El arroz de coco y pescado en revoltillo, ahumado en horno de leña o en carbón la devuelven a la infancia.

También recuerda a su padre y a su abuelo en su oficio de agricultores. “Aquí se cosechaba hasta algodón. Cuando tenía ocho o nueve años me llevaban con una hermana a recoger algodón. Para aguantar en ese oficio todo el día nos daban unos tabaquitos. Cuando veníamos le vendíamos el algodón a unas señoras que lo compraban por cantidades”.

Una segunda familia

No fue a la escuela, como muchas niñas de su época. Muy pequeña la tomó una familia de apellido Díaz Echenique.
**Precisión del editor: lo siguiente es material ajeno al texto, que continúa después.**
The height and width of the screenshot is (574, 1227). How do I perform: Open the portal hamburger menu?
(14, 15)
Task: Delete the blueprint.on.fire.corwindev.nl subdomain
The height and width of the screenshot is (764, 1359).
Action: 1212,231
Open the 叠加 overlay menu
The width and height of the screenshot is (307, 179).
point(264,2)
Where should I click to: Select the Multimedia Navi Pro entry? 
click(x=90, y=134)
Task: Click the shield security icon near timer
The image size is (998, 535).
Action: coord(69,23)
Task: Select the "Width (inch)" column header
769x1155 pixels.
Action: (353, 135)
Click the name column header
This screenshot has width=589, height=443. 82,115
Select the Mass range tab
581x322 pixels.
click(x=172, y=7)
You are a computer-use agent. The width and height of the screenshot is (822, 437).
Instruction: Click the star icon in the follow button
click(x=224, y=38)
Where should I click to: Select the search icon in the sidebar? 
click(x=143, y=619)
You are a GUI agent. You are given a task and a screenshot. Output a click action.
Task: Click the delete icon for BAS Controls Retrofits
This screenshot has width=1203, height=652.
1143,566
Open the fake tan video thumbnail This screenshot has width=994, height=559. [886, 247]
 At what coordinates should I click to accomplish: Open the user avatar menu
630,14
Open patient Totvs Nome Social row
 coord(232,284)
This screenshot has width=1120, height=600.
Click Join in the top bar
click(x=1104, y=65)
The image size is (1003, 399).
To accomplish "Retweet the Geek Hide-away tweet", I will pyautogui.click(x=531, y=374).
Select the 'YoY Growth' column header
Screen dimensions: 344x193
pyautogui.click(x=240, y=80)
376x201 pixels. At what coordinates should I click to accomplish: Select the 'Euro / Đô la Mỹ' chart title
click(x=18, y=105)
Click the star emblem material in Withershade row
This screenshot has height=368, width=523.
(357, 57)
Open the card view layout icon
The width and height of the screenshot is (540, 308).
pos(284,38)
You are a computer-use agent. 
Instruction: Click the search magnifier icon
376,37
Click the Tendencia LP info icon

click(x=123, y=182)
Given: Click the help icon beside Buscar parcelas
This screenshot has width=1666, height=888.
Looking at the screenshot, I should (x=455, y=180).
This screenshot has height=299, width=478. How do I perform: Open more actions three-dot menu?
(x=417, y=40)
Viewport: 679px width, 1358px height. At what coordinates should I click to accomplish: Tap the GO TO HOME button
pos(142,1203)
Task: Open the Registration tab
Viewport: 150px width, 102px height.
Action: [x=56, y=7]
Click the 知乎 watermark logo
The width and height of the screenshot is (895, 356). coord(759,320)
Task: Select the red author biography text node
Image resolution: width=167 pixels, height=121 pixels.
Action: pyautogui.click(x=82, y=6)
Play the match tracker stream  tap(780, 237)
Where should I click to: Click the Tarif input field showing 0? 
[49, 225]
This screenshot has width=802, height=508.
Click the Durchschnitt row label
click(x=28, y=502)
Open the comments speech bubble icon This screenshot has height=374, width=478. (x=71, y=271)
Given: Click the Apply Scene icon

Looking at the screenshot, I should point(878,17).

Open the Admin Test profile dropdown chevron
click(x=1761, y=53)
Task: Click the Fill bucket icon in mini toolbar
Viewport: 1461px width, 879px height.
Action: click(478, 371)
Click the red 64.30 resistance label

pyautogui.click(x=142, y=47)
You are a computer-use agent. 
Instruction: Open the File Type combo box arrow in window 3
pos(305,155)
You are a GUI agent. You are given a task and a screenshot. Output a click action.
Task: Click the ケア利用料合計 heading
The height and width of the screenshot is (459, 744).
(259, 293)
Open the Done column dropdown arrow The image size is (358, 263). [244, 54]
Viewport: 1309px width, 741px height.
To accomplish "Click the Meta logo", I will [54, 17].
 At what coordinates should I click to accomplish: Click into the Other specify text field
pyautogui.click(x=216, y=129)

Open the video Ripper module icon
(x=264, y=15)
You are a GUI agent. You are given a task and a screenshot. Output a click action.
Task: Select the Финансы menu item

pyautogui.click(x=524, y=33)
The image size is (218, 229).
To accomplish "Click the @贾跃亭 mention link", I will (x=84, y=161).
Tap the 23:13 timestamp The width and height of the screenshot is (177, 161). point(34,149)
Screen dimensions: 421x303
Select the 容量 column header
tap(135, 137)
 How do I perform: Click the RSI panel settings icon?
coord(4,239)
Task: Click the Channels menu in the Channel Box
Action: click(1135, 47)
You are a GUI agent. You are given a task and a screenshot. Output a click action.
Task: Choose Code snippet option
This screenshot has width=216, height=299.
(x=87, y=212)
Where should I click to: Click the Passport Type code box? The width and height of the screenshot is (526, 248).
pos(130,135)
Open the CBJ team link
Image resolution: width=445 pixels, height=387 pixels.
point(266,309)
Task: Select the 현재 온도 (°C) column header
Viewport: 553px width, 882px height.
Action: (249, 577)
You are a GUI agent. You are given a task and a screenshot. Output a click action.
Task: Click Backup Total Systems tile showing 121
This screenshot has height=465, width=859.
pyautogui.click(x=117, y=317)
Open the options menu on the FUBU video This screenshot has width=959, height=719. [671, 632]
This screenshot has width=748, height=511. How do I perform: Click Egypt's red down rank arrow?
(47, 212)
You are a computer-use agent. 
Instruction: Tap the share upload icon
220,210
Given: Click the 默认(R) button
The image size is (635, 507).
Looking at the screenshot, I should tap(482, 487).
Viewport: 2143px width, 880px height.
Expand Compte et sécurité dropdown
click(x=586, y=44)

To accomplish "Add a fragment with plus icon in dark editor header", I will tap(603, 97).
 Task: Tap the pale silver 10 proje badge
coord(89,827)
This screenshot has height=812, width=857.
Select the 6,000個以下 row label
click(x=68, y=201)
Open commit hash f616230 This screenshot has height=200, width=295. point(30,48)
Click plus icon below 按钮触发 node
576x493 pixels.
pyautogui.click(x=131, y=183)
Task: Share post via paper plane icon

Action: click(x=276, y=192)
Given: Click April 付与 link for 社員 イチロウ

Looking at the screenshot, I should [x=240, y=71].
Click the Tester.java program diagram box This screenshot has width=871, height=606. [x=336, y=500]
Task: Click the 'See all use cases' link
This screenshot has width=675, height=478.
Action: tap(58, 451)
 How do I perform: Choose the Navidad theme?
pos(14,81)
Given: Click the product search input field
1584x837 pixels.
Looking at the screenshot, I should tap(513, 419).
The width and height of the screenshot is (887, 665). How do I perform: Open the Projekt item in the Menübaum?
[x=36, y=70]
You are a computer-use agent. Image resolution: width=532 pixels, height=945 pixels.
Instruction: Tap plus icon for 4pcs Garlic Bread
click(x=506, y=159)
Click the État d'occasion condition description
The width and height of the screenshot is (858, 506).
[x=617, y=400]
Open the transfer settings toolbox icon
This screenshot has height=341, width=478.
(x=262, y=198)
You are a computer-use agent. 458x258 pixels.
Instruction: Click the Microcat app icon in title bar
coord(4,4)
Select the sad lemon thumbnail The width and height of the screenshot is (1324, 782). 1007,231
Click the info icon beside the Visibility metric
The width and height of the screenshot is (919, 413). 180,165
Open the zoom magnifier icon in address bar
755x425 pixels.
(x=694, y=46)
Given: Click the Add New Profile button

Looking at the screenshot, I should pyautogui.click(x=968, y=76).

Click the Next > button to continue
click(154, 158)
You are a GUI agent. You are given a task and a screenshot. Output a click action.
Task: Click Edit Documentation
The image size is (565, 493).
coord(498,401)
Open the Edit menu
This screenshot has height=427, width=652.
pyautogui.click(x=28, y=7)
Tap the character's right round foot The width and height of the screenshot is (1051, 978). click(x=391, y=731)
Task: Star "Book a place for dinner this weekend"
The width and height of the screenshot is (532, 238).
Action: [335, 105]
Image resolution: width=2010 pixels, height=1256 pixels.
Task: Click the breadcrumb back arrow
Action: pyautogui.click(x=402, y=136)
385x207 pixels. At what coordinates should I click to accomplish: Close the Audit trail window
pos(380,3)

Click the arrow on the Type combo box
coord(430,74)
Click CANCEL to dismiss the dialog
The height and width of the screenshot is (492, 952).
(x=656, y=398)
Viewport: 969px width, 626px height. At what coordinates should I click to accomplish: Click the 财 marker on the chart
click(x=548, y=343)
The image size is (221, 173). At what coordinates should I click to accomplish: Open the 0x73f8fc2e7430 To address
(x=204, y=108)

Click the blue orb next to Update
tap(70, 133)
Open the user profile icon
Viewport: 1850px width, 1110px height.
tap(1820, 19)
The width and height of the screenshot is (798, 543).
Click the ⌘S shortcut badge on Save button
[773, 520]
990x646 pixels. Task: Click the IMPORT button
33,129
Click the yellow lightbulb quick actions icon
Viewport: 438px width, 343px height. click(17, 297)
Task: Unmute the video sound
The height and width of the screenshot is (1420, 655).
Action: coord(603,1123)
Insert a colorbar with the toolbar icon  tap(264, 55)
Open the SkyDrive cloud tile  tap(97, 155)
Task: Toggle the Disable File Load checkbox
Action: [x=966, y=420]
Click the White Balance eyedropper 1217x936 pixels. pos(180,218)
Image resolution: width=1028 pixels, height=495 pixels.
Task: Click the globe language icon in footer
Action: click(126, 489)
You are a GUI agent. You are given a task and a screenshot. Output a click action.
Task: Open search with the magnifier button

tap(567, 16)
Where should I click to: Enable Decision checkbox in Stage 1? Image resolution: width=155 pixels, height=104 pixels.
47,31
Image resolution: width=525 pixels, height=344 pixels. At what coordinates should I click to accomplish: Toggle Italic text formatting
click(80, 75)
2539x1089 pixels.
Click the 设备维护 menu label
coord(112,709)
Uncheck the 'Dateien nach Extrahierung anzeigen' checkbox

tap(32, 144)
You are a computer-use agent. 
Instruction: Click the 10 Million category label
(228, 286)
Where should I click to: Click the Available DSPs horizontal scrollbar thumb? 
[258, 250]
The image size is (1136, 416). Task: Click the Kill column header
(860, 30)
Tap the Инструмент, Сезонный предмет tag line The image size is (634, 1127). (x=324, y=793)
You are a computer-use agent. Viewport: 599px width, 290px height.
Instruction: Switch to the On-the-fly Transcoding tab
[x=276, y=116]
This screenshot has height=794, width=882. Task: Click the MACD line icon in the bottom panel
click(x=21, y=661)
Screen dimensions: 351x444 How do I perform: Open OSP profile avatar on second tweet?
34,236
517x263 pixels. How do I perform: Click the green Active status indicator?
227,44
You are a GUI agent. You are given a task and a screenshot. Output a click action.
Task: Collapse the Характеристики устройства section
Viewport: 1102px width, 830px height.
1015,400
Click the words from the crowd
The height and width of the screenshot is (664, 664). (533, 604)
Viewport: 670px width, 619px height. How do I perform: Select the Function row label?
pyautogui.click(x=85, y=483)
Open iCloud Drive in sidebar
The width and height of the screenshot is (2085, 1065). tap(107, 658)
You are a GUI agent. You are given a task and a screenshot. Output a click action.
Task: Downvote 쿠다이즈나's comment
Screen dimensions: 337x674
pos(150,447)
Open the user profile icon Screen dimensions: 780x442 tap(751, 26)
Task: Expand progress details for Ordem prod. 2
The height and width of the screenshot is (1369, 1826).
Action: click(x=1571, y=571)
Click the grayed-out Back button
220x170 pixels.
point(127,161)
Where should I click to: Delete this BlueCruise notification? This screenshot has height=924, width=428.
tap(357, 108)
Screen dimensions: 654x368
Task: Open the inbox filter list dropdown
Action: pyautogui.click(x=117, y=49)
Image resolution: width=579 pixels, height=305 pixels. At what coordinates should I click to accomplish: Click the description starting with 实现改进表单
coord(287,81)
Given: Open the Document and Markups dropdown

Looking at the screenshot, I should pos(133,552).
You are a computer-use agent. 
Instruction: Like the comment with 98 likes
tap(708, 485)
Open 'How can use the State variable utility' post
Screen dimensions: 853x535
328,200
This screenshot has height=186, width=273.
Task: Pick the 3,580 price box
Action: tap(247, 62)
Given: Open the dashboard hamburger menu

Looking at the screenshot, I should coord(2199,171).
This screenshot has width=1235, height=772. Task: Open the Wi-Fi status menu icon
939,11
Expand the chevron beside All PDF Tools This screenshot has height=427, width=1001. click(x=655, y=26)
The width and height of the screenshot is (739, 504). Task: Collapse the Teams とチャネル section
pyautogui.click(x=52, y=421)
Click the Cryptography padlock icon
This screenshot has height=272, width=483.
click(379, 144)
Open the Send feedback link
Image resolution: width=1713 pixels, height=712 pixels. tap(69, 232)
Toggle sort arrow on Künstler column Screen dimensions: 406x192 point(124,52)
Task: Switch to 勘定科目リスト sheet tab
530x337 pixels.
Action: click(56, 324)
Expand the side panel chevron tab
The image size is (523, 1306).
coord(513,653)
Venían del leprocomio de Caño del Oro, que fue cerrado en 1948. “Tuvieron una tienda. Los señores se encantaron conmigo, porque yo era una buena pelaita y me cogieron; hablaron con mi papá y él les dijo: –Bueno, si les gusta tenerla, bien–”.

Eran otros tiempos. Entregar a una niña a una familia o a una madrina era algo relativamente usual, según nos han contado en distintas historias.

Ellos la bautizaron a los ocho años. A Otilia nunca le importó la lepra que los aquejaba. “Duré con ellos como treinta años, me querían mucho; yo los ayudaba en todo, les lavaba, les cocinaba, les atendía la tienda, iba a Cartagena y allá les hacía la compra. Todo. Y a mí nunca se me prendió la lepra”.

Con los años, los Díaz Echenique fueron muriendo, entre ellos su madrina, y algunos se mudaron al leprocomio de Agua de Dios, en Cundinamarca, el único oficial que se mantuvo funcionando en el país. Otilia guarda con mucho afecto la última carta que uno de ellos le envió desde allá, en 1978.

Aún trabajando con los Díaz empezó su vida de familia a los veintiún años. “El marido mío, Nelson Hernández, tenía una colmena en el mercado de Cartagena; yo le decía que no podía seguir con él porque tenía que atender esta gente acá pues ellos no tenían quien lo hiciera. Que si él podía venir, que viniera; pero si no, no”. El hombre le aceptó el trato y de ahí nació su primer hijo, Javier Hernández, quien ya tiene sesenta años y la segunda, Xiomara Hernández.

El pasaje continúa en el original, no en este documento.